Fig. 4. DOT1L inhibition leads to impairment of MYC pathway.

a Comparison of leading-edge genes from Nelson_Response_To_Androgen dataset in the present study (n = 35) and Barfeld study (n = 40). b GSEA plots of two MYC related datasets enriched in either Vehicle treated (left) or EPZ-treated (right) LNCaP cells. Cells were treated with 1 μM Vehicle or EPZ for 8 days prior to microarray analysis (n = 3). c mRNA expression of MYC in (left) LNCaP cells treated with Vehicle or 1 μM EPZ and LNCaP cells transduced with shControl or shDOT1L lentivirus; (right) PC3 cells treated with Vehicle or 1 μM EPZ for 8 days. d Positive correlation between DOT1L and MYC expression in the MSKCC dataset (n = 150).

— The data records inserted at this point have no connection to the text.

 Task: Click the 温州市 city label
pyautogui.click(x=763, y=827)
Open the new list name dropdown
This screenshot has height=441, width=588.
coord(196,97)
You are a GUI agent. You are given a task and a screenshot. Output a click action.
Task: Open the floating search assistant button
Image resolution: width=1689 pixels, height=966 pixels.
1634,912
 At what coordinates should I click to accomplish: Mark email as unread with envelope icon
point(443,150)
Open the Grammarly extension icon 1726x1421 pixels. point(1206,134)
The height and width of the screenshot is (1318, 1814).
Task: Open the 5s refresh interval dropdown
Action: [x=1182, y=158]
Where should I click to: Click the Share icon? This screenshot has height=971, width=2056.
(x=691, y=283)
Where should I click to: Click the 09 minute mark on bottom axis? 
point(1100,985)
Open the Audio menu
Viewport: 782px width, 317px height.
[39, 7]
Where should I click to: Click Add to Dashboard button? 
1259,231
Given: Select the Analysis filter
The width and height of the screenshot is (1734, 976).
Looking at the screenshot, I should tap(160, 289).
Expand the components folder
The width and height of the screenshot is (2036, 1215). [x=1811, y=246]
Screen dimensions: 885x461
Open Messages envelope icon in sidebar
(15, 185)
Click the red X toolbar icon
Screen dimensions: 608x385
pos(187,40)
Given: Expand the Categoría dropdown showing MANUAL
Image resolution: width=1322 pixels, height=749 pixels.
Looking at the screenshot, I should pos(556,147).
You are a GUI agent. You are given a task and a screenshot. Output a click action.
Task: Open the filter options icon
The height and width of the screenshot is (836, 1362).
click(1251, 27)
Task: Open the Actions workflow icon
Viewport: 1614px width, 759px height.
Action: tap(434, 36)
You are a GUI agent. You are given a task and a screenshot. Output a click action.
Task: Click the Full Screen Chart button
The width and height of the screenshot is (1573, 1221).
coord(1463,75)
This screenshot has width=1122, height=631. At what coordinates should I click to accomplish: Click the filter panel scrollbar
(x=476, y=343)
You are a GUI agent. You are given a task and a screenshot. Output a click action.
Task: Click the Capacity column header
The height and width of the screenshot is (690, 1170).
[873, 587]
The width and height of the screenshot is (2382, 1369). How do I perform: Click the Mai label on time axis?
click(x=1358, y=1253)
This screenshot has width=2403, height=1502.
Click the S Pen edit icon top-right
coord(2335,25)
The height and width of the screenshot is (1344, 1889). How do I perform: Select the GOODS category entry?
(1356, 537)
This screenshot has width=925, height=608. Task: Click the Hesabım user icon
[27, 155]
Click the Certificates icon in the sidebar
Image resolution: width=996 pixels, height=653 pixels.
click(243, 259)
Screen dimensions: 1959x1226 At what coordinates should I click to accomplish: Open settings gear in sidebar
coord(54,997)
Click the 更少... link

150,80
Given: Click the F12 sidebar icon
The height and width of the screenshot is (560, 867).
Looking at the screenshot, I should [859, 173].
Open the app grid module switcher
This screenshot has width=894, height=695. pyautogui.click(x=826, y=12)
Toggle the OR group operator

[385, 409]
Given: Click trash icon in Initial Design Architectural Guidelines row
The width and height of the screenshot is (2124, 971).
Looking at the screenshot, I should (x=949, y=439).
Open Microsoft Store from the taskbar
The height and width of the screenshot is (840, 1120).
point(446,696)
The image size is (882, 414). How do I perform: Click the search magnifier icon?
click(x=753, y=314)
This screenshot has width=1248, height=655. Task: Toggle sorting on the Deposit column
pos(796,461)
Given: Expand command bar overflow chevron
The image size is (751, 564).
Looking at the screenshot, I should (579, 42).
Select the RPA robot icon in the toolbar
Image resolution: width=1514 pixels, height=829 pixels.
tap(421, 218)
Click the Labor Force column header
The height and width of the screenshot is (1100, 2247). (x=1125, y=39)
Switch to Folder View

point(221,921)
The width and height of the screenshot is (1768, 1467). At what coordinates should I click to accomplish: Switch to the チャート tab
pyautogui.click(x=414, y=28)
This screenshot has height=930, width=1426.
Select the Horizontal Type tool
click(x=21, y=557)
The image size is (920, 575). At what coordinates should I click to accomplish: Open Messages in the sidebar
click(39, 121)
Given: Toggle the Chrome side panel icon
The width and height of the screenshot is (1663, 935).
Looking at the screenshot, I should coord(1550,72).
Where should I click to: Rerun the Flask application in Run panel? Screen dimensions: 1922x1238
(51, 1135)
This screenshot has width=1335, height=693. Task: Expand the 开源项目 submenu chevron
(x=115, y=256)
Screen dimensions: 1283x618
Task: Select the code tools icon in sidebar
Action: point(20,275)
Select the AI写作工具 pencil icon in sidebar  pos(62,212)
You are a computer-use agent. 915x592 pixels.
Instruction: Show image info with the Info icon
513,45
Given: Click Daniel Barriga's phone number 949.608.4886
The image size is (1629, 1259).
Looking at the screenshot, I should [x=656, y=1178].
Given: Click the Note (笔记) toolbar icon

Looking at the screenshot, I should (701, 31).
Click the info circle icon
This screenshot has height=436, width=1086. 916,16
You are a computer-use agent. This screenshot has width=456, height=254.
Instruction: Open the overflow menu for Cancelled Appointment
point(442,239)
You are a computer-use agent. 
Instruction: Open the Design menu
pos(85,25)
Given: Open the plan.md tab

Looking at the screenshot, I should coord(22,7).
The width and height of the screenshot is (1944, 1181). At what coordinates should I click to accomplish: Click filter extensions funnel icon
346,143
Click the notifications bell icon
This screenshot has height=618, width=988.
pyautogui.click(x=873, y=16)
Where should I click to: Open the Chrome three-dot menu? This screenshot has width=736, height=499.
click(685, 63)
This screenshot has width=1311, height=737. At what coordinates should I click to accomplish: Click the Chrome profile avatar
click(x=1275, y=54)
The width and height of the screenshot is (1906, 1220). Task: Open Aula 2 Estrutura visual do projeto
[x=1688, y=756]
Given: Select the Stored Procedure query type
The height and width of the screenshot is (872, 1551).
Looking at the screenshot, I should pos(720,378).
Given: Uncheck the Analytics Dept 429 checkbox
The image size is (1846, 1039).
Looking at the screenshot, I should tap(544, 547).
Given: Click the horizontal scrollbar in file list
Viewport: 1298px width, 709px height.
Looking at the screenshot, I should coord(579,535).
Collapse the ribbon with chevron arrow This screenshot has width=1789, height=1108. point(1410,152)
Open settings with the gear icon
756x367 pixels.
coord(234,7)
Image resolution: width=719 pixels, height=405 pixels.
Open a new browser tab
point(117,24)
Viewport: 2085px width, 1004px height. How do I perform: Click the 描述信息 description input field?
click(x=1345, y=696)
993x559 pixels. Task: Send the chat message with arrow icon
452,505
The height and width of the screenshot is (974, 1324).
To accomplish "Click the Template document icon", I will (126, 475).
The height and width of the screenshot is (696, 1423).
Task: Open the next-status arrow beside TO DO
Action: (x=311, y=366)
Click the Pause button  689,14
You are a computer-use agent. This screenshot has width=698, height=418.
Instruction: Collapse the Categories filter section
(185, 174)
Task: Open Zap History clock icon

Data were obtained from cbioportal.org. e Western blot analysis of MYC protein in LNCaP and PC3 cells treated with Vehicle or EPZ 1 μM for 8 days. Representative images shown. Western blot analysis of MYC protein in (f) PDX organoids treated with EPZ for 8 days, g LNCaP cells treated with EPZ5676 for 8 days, h LNCaP, C42B, and 22rv1 cells with DOT1L knockdown and i LNCaP, C42B, and 22rv1 cells with DOT1L overexpression. Representative images shown. j Western blot analysis and quantitation of MYC protein after treatment with 50 ug/ml Cycloheximide in LNCaP cells treated with vehicle or 1 μM EPZ for 8 days. k Western blot analysis of MYC protein after treatment with 10 μM MG-132 in LNCaP cells treated with vehicle or 1 μM EPZ for 8 days. Representative images shown. Statistical tests: p value determined by Hypergeometric test (a), Spearman’s rank correlation (d), and two-tailed Student’s t test (c, j). Error bars represent S.E.M. n = 3 independent experiments (c, e–k). **p < 0.01; ****p < 0.0001.